Víctor Franko estaba excitado sin abandonar por ello su suspicacia. Un cambio en la rutina de la prisión, un cambio inexplicable, pero en cualquier caso beneficioso, pues, momentáneamente, se libraba de su terrible soledad de reo incomunicado. En otras ocasiones le habían sacado de la celda, llevándole a pasear como un perro atado a su cadena, siempre el mismo recorrido: un pequeño patio aislado donde era imposible comunicarse con nadie. Incluso las dos repugnantes comidas diarias las hacía en la soledad de su calabozo. Por ello era tan excitante sentirse rodeado de personas, ver caras nuevas. Ignoraba qué podría suceder después, pero aguardaba con impaciencia el próximo acontecimiento, la próxima emoción.

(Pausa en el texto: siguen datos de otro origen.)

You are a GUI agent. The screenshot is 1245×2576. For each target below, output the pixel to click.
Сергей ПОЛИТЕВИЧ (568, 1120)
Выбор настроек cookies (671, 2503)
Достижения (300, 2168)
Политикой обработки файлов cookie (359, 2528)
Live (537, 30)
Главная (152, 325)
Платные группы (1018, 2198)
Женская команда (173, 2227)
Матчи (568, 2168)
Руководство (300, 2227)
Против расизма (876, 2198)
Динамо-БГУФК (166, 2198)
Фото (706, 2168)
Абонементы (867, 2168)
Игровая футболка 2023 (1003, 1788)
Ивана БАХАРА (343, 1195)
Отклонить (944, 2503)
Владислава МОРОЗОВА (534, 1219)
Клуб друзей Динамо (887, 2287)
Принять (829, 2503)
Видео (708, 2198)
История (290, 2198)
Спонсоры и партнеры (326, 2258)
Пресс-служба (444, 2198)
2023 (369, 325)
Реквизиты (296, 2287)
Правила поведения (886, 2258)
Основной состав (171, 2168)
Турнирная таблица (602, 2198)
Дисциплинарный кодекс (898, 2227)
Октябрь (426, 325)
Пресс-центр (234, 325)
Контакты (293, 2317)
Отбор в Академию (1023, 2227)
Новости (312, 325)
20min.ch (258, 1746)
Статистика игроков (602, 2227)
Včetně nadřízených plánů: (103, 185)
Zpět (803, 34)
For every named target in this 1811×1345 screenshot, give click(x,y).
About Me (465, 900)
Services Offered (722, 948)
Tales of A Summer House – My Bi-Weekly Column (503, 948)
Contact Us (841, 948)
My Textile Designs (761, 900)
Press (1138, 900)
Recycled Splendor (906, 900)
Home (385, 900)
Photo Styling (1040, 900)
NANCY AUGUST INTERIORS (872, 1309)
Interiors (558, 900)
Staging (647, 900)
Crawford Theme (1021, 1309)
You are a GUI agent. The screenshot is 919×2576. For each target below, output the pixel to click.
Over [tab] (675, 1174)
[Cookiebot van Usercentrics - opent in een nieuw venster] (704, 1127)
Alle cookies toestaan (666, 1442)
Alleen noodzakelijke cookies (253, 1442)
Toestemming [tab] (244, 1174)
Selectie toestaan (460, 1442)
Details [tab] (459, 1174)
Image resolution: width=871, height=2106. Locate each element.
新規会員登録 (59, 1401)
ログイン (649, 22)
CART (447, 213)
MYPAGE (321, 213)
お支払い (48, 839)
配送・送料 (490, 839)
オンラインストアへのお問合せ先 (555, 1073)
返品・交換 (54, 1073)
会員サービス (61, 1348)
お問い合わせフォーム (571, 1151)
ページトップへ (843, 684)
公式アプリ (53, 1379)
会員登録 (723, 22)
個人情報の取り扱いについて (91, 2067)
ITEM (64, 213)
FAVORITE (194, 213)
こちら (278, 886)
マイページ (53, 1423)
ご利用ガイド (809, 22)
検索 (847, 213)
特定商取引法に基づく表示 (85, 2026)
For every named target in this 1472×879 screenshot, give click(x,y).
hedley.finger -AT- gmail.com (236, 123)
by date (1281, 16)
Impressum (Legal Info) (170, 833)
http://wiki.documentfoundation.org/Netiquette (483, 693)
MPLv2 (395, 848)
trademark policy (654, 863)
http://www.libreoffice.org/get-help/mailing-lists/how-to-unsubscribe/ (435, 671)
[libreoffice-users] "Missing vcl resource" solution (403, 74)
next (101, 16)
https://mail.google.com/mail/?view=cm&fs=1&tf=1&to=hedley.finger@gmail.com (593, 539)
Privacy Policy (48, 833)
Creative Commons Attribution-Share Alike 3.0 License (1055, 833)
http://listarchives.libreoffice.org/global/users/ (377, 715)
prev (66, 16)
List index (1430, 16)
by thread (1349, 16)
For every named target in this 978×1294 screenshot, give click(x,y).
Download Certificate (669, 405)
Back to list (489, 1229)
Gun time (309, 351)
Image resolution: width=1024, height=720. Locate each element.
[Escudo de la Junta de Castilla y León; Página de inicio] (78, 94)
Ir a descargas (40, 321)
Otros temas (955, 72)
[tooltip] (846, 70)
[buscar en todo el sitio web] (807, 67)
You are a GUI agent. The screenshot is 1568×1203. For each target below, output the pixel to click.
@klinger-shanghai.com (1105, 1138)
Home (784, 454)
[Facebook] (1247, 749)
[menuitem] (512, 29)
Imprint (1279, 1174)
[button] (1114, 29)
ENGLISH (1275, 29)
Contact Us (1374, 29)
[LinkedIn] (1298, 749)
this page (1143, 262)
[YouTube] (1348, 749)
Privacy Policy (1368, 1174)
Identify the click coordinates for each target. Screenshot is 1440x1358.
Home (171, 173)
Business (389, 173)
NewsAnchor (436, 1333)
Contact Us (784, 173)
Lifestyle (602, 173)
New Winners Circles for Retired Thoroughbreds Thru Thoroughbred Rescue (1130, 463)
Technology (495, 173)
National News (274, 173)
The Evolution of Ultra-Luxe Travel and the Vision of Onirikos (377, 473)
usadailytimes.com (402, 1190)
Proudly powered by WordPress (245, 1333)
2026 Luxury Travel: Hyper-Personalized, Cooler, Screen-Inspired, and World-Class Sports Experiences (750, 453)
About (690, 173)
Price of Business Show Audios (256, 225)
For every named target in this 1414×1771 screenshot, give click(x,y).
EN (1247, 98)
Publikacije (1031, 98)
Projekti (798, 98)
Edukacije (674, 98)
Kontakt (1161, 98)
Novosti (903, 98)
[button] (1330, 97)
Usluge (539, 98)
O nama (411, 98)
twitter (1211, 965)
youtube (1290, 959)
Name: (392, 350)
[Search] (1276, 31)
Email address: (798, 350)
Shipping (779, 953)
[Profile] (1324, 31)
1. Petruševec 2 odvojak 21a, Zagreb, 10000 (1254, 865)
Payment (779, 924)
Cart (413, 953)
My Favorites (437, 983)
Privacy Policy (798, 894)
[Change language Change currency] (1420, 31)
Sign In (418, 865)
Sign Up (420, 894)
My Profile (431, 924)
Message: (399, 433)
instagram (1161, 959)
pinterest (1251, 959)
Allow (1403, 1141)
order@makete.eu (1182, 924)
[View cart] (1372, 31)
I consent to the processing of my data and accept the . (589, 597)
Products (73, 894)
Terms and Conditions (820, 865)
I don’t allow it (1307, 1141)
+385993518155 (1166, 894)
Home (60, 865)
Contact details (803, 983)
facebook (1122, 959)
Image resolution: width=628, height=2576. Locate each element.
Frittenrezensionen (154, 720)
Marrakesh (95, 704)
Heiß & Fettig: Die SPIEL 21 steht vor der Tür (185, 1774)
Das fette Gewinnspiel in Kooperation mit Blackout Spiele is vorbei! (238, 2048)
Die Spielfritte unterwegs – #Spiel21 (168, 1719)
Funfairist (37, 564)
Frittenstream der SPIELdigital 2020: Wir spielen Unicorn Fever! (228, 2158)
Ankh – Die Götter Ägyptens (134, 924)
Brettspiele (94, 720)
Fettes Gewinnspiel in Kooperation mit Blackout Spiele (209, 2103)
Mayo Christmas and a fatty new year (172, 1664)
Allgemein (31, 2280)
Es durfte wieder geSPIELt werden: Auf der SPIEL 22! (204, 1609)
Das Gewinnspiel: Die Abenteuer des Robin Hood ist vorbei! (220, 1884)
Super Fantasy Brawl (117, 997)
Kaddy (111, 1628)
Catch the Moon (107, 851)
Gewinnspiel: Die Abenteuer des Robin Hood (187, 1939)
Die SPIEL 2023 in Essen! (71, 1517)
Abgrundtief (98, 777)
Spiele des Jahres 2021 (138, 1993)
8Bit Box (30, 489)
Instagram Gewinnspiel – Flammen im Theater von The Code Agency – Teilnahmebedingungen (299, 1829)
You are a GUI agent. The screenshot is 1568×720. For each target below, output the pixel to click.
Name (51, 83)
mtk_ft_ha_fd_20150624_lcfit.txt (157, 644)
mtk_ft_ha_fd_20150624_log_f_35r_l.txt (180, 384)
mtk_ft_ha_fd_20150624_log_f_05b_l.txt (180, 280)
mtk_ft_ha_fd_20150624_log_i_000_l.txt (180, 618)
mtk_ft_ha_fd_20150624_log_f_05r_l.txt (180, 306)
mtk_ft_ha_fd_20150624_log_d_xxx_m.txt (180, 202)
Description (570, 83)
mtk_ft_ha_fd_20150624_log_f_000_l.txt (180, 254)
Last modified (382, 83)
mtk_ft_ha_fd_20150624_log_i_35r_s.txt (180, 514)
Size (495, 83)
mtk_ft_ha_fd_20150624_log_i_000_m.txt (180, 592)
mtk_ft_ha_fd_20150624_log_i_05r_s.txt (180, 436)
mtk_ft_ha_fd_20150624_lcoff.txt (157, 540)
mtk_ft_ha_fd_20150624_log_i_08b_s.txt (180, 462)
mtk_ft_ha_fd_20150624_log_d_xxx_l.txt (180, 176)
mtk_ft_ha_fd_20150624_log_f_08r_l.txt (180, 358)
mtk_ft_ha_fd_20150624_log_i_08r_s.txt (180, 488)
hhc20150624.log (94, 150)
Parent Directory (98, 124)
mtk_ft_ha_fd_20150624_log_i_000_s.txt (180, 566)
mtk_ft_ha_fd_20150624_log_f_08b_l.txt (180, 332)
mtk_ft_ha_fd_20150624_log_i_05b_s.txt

Tras la lluvia el aire era fresco y limpio. El cabo Bowren formó a los hombres en posición de descanso en cuatro filas de a tres, rodeados por lo que a Franko le pareció inusitado número de vigilantes. Paseó los ojos por todos los congregados en el patio, valorando la fuerza y capacidad de cada uno de ellos por sus actitudes y expresiones. A algunos de los presos los había visto de lejos anteriormente. Pero no conocía a ninguno de los de su fila. Ante aquellos rostros, Franko reflexionó; había en algunos de ellos fuerza ciega e indomable, como en aquel gigante que miraba al frente en actitud impasible; en otros sólo quedaban cenizas de lo que debió ser verdadera y auténtica fuerza; también astucia, pero ninguno podía ser tan astuto como él; y mediocridad de cuerpo y espíritu, aquella repugnante emanación de los pacientes rebaños de presos de todas las cárceles que había conocido; y debilidad y el hedor de la cobardía. Vio todas estas cosas. Quizá porque las reconocía en sí mismo.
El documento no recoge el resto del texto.